_What you will do_:
Find the line containing "Click the horizontal view scrollbar thumb". Retype it and every later line of the records exactly, leaving out pictures.

_Dataset entries_:
--

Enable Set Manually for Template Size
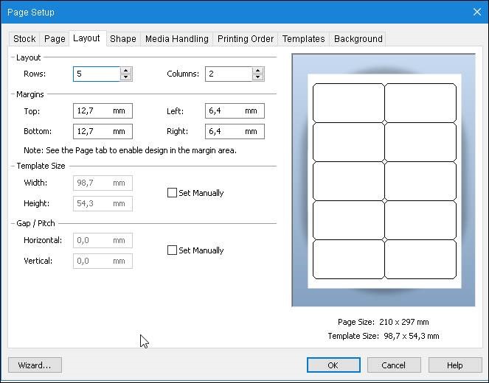 point(173,193)
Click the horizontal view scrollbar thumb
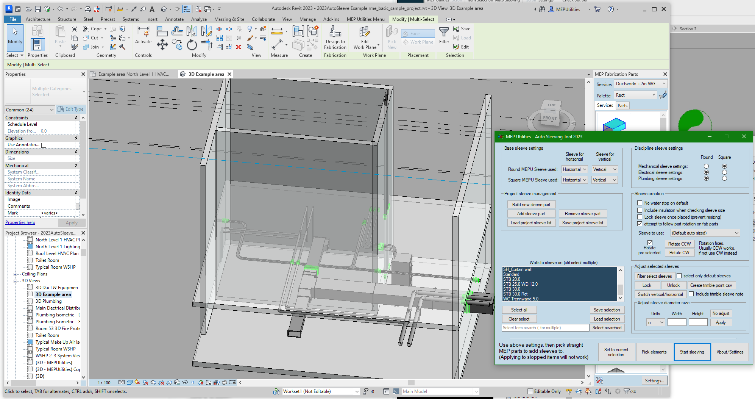This screenshot has height=399, width=755. click(411, 383)
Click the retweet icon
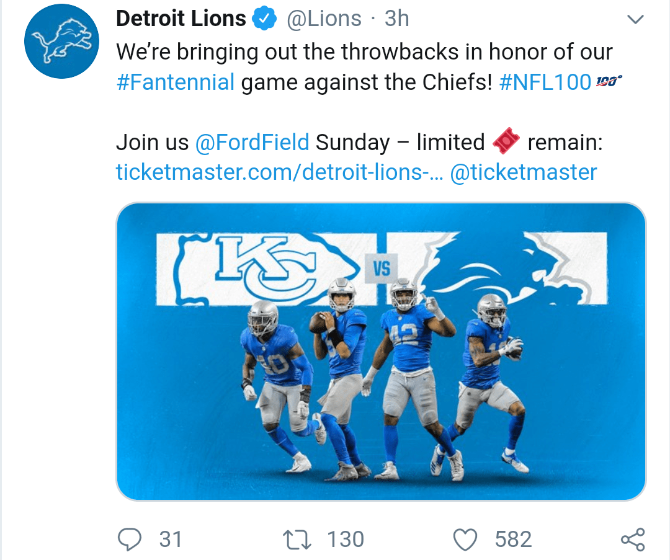 point(297,539)
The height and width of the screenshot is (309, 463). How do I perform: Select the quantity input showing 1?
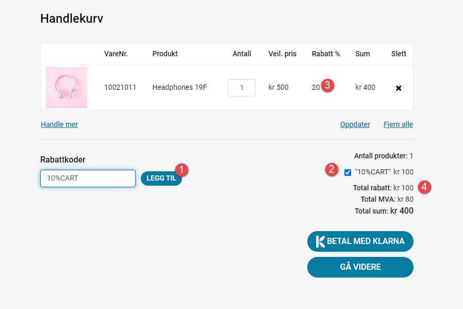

--

_Response area_:
Click the horizontal view scrollbar thumb
This screenshot has height=399, width=755. click(411, 383)
Click the retweet icon
 point(297,539)
The height and width of the screenshot is (309, 463). How do I perform: Select the quantity input showing 1?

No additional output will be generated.